The inside lining of the arteries, called the intima, is so smooth that you never hear a sound despite this humongous amount of blood rubbing against the inside of your arteries. The intima remains smooth because, unlike the car paint, the surface of the artery’s inside lining is a dynamic living wall. Just like your skin which is constantly shedding its outer layers, the intimal surface is actively replenished and maintained by its living cells. Constant repair and maintenance goes on without your knowledge, in the same way that your skin consistently renews itself.

As we learned in our previous blogs, however, high blood pressure damages the intima especially at the bends and branching points of the arteries. If you are not eating a well-balanced diet, the intima’s repair team no longer has the tools it needs to get the job done. When if you do fuel yourself properly, high blood pressure continues to do damage to the point where the repair team can no longer keep up.

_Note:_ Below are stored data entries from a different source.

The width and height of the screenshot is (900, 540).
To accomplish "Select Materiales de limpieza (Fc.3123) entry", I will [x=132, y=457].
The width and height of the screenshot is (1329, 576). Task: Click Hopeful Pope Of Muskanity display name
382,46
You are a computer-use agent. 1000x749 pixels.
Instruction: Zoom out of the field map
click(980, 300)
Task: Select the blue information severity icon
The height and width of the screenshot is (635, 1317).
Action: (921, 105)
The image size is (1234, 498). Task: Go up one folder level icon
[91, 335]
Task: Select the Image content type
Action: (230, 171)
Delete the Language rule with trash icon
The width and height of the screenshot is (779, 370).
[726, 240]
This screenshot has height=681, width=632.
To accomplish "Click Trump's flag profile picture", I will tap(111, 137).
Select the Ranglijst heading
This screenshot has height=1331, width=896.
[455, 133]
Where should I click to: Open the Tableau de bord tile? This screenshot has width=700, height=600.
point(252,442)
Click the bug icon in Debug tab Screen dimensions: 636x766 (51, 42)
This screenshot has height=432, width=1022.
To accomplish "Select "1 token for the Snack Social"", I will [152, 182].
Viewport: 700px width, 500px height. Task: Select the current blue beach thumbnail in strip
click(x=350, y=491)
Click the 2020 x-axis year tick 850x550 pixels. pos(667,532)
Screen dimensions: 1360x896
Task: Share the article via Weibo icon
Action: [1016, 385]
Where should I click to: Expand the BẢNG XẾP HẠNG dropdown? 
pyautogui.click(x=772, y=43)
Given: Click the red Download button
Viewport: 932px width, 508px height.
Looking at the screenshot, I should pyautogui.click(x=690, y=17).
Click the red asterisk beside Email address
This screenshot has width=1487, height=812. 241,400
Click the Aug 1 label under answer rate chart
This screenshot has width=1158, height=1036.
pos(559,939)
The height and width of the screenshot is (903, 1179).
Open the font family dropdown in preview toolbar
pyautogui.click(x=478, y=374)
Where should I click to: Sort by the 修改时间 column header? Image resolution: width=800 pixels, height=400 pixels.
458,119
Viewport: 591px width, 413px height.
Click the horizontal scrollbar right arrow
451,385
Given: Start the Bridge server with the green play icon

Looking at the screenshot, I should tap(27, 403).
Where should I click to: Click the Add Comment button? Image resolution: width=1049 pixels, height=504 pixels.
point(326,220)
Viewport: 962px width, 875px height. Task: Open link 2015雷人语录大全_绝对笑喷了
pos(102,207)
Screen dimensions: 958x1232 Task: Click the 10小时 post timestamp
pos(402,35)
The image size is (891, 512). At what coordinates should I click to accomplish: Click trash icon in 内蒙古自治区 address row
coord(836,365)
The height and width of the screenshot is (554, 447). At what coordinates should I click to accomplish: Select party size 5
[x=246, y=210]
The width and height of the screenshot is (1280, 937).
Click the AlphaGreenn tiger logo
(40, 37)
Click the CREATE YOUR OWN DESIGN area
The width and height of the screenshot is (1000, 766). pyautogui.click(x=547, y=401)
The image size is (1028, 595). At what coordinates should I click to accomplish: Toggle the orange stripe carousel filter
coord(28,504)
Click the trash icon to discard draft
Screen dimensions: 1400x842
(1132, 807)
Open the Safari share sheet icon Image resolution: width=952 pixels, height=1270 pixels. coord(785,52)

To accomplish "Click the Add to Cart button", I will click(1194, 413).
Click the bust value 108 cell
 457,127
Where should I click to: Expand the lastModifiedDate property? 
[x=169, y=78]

Eventually the areas that are most damaged become susceptible to fat build up, which then spreads from these locations just like the rust on your car.

You can see the rust spots on your car, so you have ample chance to take care of them as soon as they begin to appear. Unfortunately, you have no knowledge of the fat building in your arteries until serious damage like a heart attack gets your attention. By then it is too late for preventative measures.